Look below for the line containing "Image resolution: width=984" and the line containing "Click the enable label under KinCony Cloud"; repeat exactly those two lines and all lines between them, and nothing else.

#### Input material:
BEGIN
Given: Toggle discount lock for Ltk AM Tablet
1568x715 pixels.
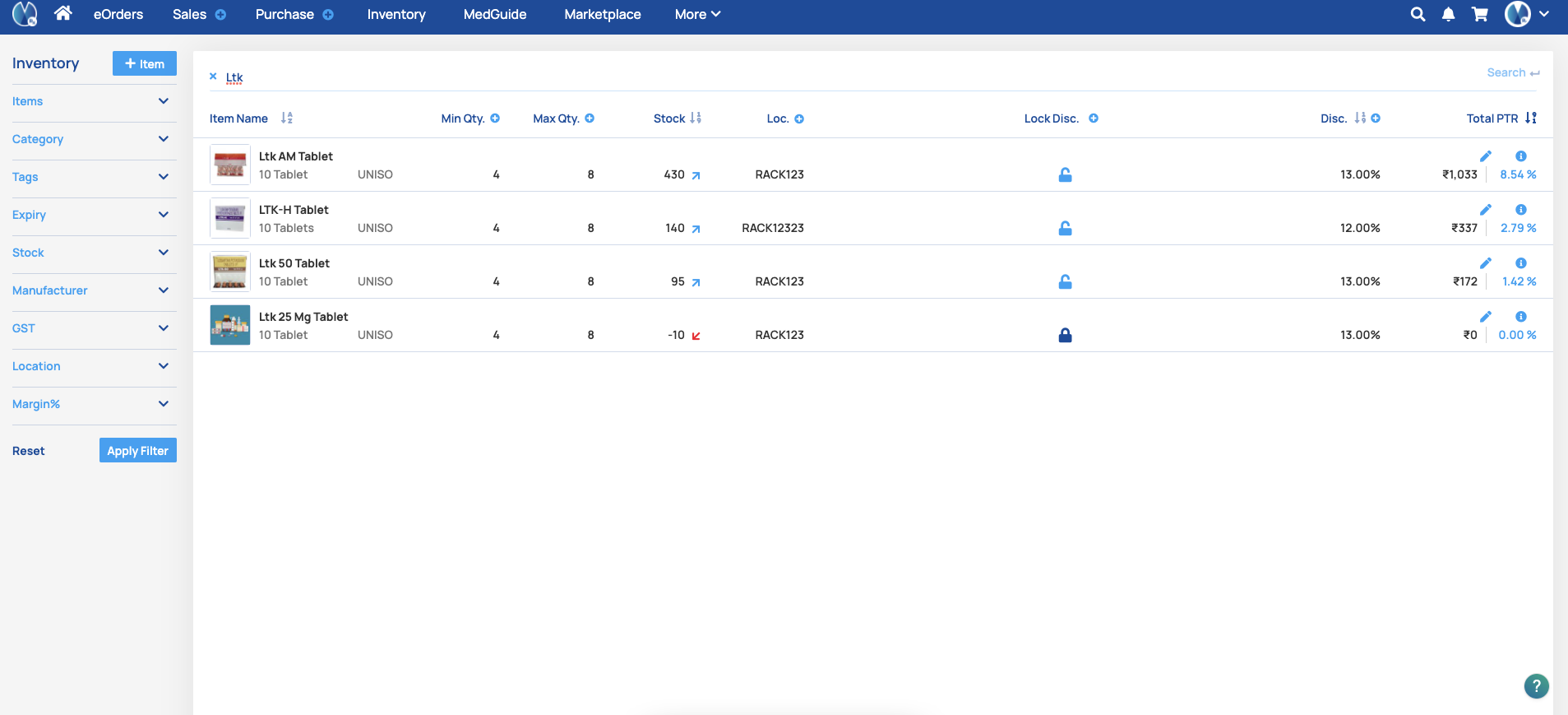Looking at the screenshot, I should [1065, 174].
END
BEGIN
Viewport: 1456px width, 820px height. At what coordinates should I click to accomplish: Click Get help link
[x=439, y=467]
END
BEGIN
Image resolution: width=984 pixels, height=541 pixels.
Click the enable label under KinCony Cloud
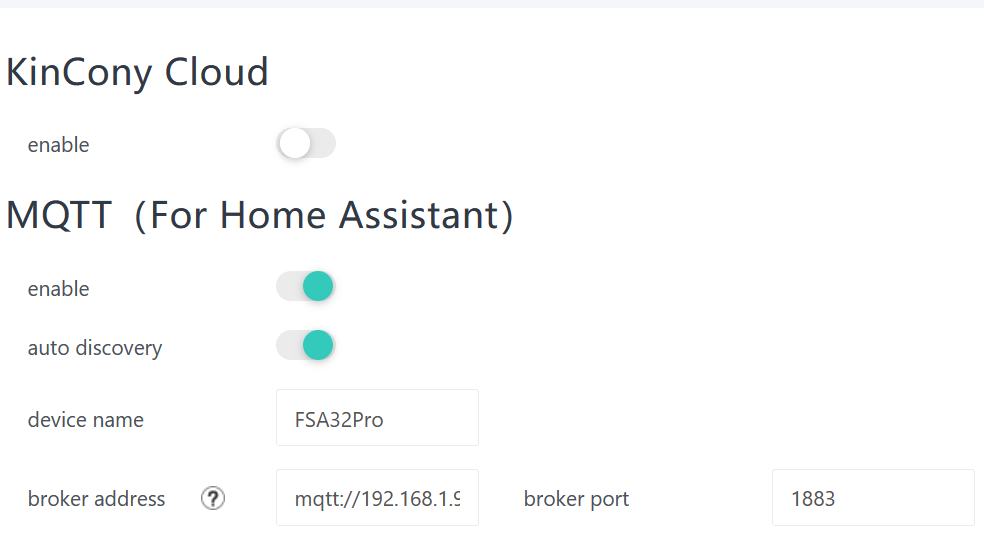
END
#### Reply:
Image resolution: width=984 pixels, height=541 pixels.
Click the enable label under KinCony Cloud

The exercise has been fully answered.